Exploded View | The Curtis Harrington Short Film Collection
By Chuck Stephens
Death in a wig: it’s the central (if not always literal) trope of filmmaker extraordinaire Curtis Harrington’s haunted, horrifying, and sometimes hilarious career. From the experimental shorts he made as a youth to the strictly-for-hire studio freefalls he’d take later in life, all of Harrington’s cinema is a (not always intentionally) gleeful interface of the lurid and the ludicrous: mortification and madness topped off with a head full of chaotically coiffed curls. And with the arrival of Flicker Alley’s exemplary new DVD/Blu-ray double-pack The Curtis Harrington Short Film Collection, there are more of the master’s Medusa-locks available today than ever before.
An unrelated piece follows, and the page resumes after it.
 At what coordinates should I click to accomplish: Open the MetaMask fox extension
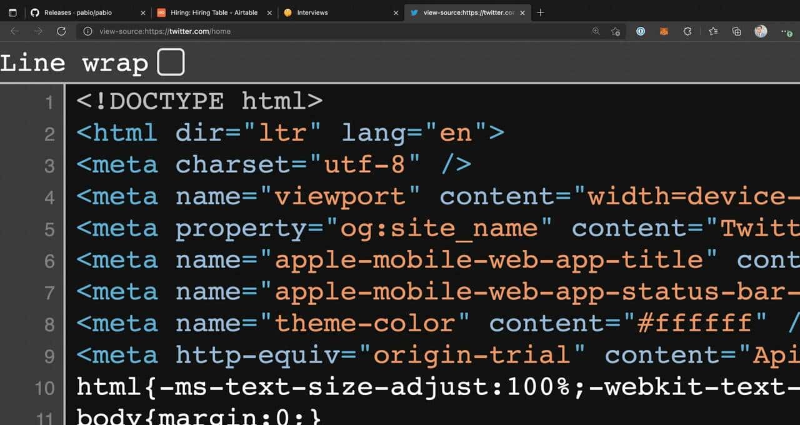click(664, 31)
Harrington (1926–2007) was obsessed with Poe and Baudelaire as a boy, began making films at age 16, and became friends with Kenneth Anger while both were still in their teens; the pair would soon become protégés of American experimental film doyenne Maya Deren. (“Whenever she’d come to Los Angeles I’d throw a little party for her,” Harrington recalled, “and provide bongo drums so that she could dance. Maya loved to dance.”) He went on to write a pioneering study of Josef von Sternberg, played Cesare the Somnambulist in Anger’s Inauguration of the Pleasure Dome (1954), was friends with James Whale, worked as Peyton Place producer Jerry Wald’s script doctor and right-hand man at 20th Century Fox, and made classic independent features like Night Tide (1961), in which Dennis Hopper is seduced by a mermaid beneath a boardwalk merry-go-round. Death in Venice, CA? You bet…with death (or his sister) in that wig never far behind: from the cross-dressing variations on Poe’s Fall of the House of Usher that Harrington made at either end of his life, to the episodes of Charlie’s Angels he cranked out for cash in the ’70s, and the garish matinee magic he made with old-school stars as bright as Shelly Winters and Debbie Reynolds in ornate thrillers like What’s the Matter with Helen? (1971). To paraphrase Jane’s Addiction, hardcore Harrington fans have seen this wig around.
Though P. Adams Sitney and others have long striven to position Harrington’s “official” directing debut, the USC-made 16mm short A Fragment of Seeking (1946), as half of a matched set with Kenneth Anger’s Fireworks, the films’ differences still sound louder. The precise production dates of the films have been blurred by time: Fragment was finished in 1946, Fireworks is dated 1947 (and not exhibited until 1948), though Harrington remembered Anger having made his film first. But where Anger’s film is all Tom of Finland-goes-chiaroscuro and comically phallo-totemic, Fragment is far more furtive about its desires. Deeply under the spell of Deren, Harrington’s black-and-white psychodrama of gender-ambiguous longing consists largely of the fresh-faced director himself—in a raincoat, fedora, and oddly outsized eyewear—cruising a woman (who sometimes becomes a man) through a sort of rooming-house/funhouse, where a murky mirror reflects back a filmmaker impossibly young: he was barely 20 when he made the film. Pensive, if already too grounded in horror-movie hokum, rubber skeletons, and those inevitable wigs to seem genuinely arty, Fragment might well be thought of as William Castle’s Meshes of the Afternoon (in Emergo!), if not Psycho (1960) foretold.
The wig at the end of Harrington’s mind has always been the elaborately lacquered liquorish-locks of von Sternberg’s Mother Gin Sling in The Shanghai Gesture (1941). Harrington even managed to teleport something of Ona Munson’s evil-of-the-Orient coiffure (along with Basil Rathbone and footage from a Soviet sci-fi flick) into outer space for his Roger Corman-produced Queen of Blood (1966). Those who’ve admired the montage of spiky, psychedelic paintings by the little-remembered ’60s surrealist John Cline that serve as Queen of Blood’s credit sequence will find their forerunners in The Wormwood Star (1955), Harrington’s portrait of artist/oculist/Alastair Crowley-ist Majorie Cameron. An artist’s study of another artist’s work not entirely removed from, say, Bruce Conner’s The White Rose (1967), The Wormwood Star pores over Cameron’s flowing forms and haunting lines with the intimacy of a lover’s last caress: Cameron burned almost all of her paintings not long after the film’s completion. This fantastic new Flicker Alley set performs a related rescue, hauling Harrington’s hardest-to-see work miraculously from the ashes.